Passage to read
.....
In this semiconductor device, the dielectric breakdown strength of the first region is lower than that of the second region, so avalanche breakdown is more likely to occur in the first region than in the second region. Furthermore, in this semiconductor device, the first distance is greater than the second distance. Therefore, when avalanche breakdown occurs in the first region in a planar view, avalanche current flows through the electrode to the connecting member, but the electrical resistance of the electrode reduces the current flowing through the connecting member. This improves avalanche resistance.

[4] In [1] to [3], multiple connection members may be connected to the electrodes in a [1-100] arrangement. In this case, it is easier to ensure a large first distance.

[5] In [1] to [3], multiple connection members may be arranged in a [11-20] pattern and connected to the electrodes. Even when multiple connection members are arranged in a [11-20] pattern, the avalanche resistance can be improved if the first distance is greater than the second distance.

[6] In [1] to [5], the connection member may be a bonding wire and may be stitch-connected to the electrode at multiple locations. In this case, the connection reliability of the connection member can be improved.

[7] In [1] to [3], the connecting member may be a metal plate. In this case, the electrical resistance of the connecting member is reduced, making it easier to reduce power loss.

[8] In any of [1] to [7], the first main surface may be a plane inclined from {0001} toward the <11-20> direction at an off-angle of 0.1 degrees or more and 8 degrees or less. In this case, good crystals are more likely to be obtained.

[9] In any of [1] to [8], the silicon carbide substrate or the electrode may have a mark that identifies the crystal orientation of the silicon carbide substrate. In this case, when mounting the silicon carbide substrate, it is easy to determine in which direction the silicon carbide substrate should be placed.

[10] In [1] to [9], the difference between the first distance and the second distance may be 500 μm or more. In this case, better avalanche resistance is obtained.

[11] In [1] to [10], the combination of the silicon carbide substrate and the electrode may form a transistor or a diode. In this case, the avalanche resistance of the transistor or diode can be improved.
.....
Provided data
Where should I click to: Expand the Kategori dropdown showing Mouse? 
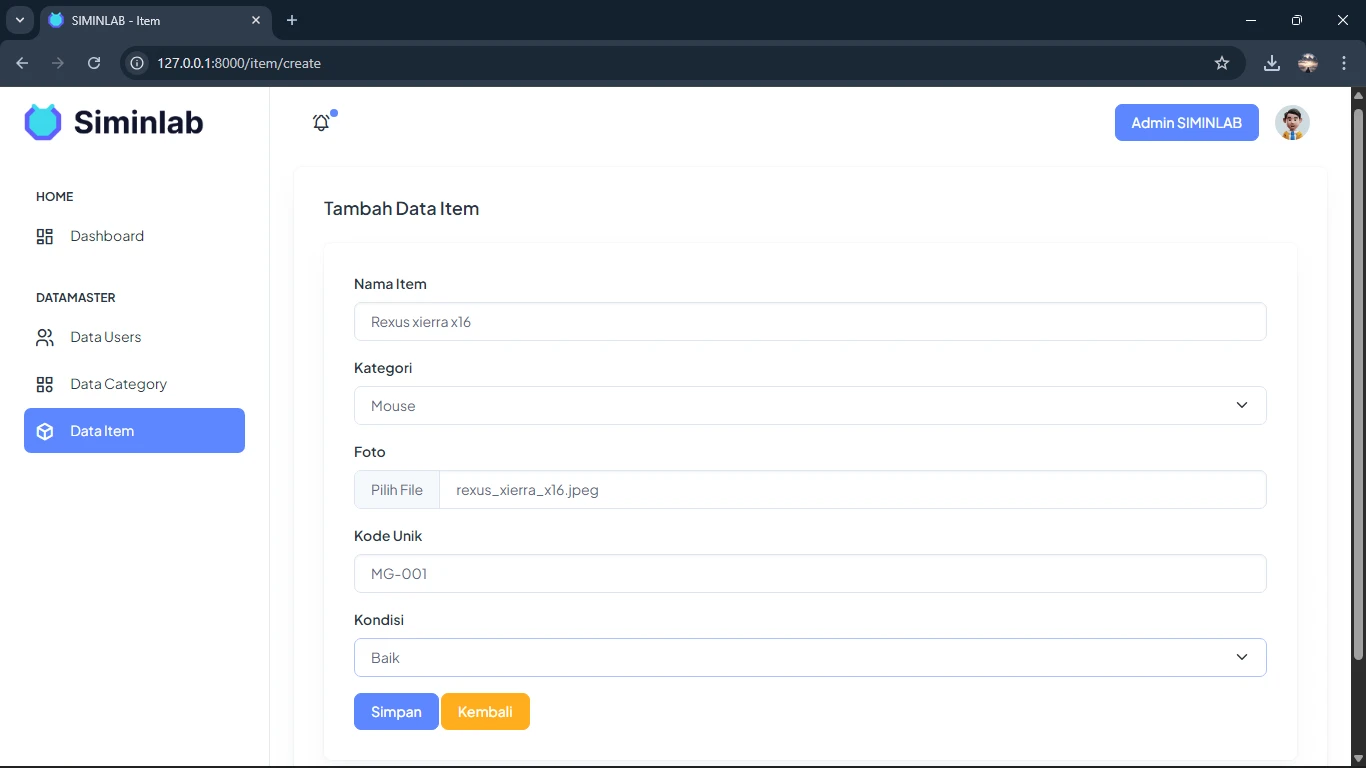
.....
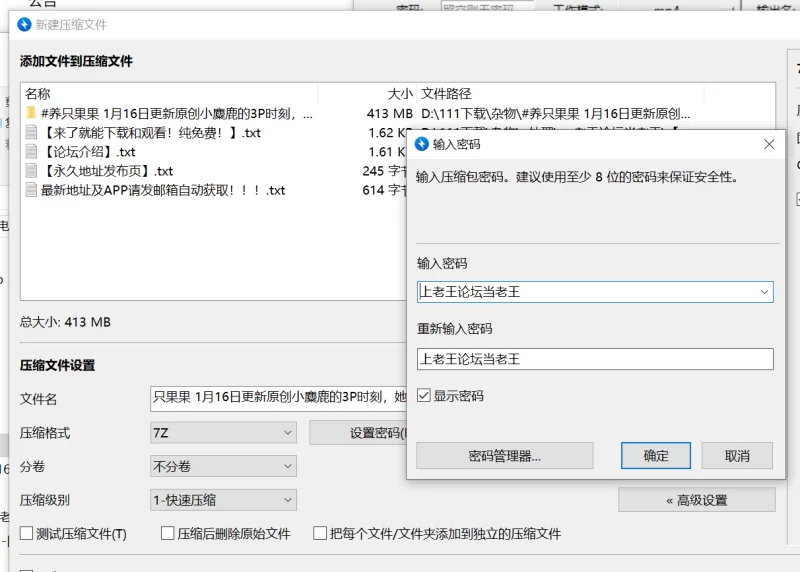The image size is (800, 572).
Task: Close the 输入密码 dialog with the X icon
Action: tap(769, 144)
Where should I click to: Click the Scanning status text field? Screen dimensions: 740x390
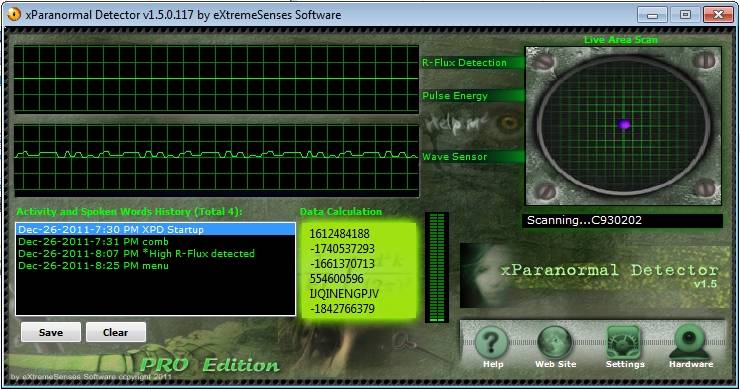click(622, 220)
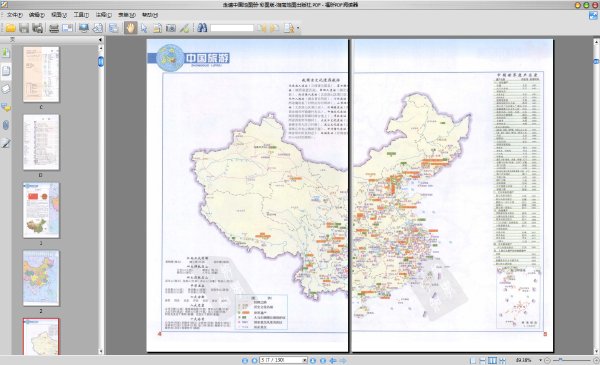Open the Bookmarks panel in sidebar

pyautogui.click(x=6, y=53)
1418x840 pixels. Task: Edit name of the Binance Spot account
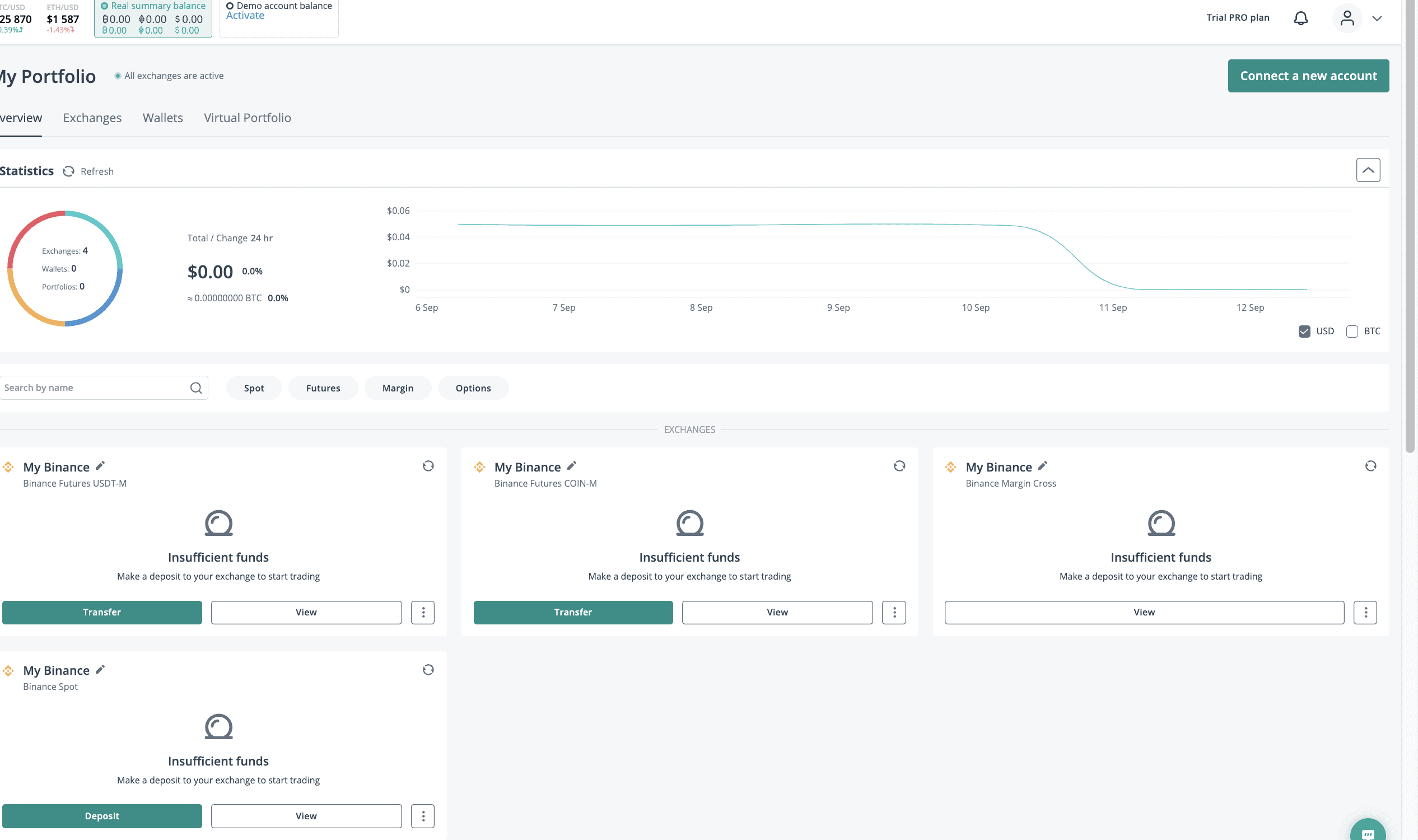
.....
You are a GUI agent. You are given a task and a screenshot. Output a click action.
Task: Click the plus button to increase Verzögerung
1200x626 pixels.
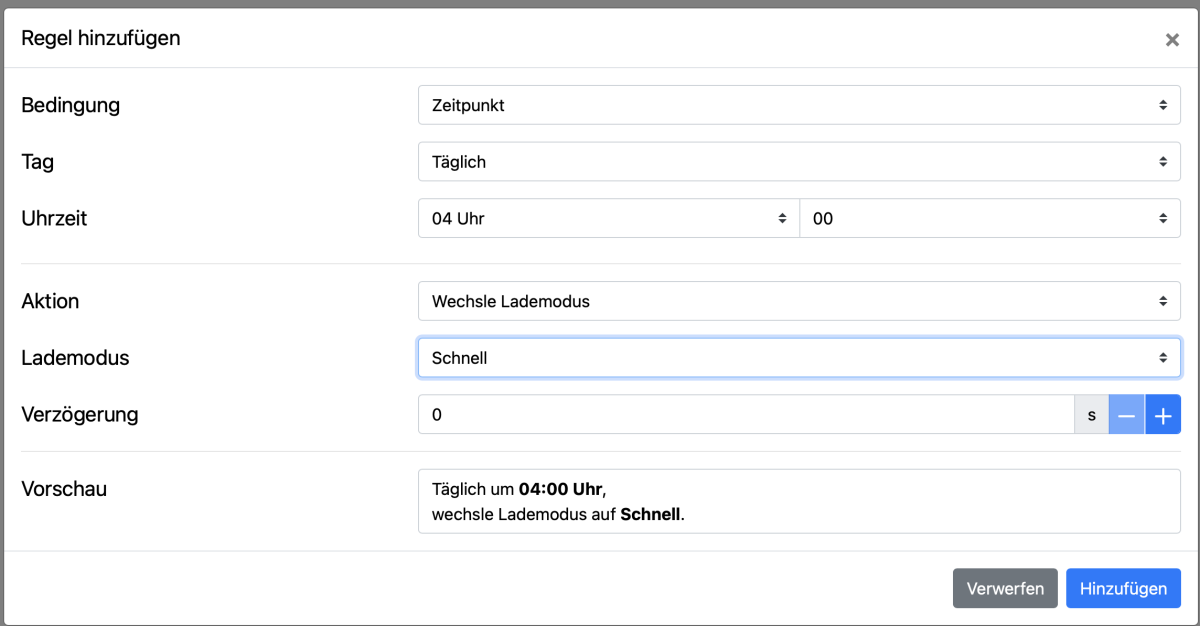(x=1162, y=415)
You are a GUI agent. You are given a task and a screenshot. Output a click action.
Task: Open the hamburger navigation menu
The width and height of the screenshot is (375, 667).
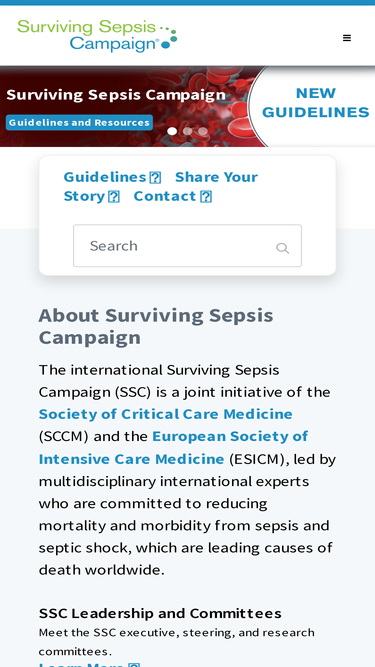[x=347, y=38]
.....
Requests
a: In the records, change "Scanning" to "Loading" in the stretch from the line containing "Where should I click to: Click" through the line containing "1418x840 pixels. Task: Edit", and leave everything else the same. Omit the pictures.
b: Write the next part of the passage on the silicon carbide semiconductor device.
The records have no connection to the passage on the silicon carbide semiconductor device.

Outputs
a:
Where should I click to: Click the Loading status text field? Screen dimensions: 740x390
click(622, 220)
Open the Bookmarks panel in sidebar

pyautogui.click(x=6, y=53)
1418x840 pixels. Task: Edit name of the Binance Spot account

b:
[12] In [1] to [11], the connection member may be electrically connected to an external terminal. In this case, the resistance to avalanche breakdown caused by application of voltage from the external terminal can be improved.

[13] In [1] to [12], there may be multiple combinations of the silicon carbide substrate, the electrode, and the connection member. In this case, the avalanche resistance can be improved for multiple combinations.

[14] In [13], in a first combination included in the plurality of combinations, the combination of the silicon carbide substrate and the electrode may form a transistor, and in a second combination included in the plurality of combinations, the combination of the silicon carbide substrate and the electrode may form a diode, and the transistor and the diode may be connected in parallel to each other. In this case, the diode may function as a freewheeling diode for the transistor. This may improve the avalanche resistance of each of the transistor and the diode.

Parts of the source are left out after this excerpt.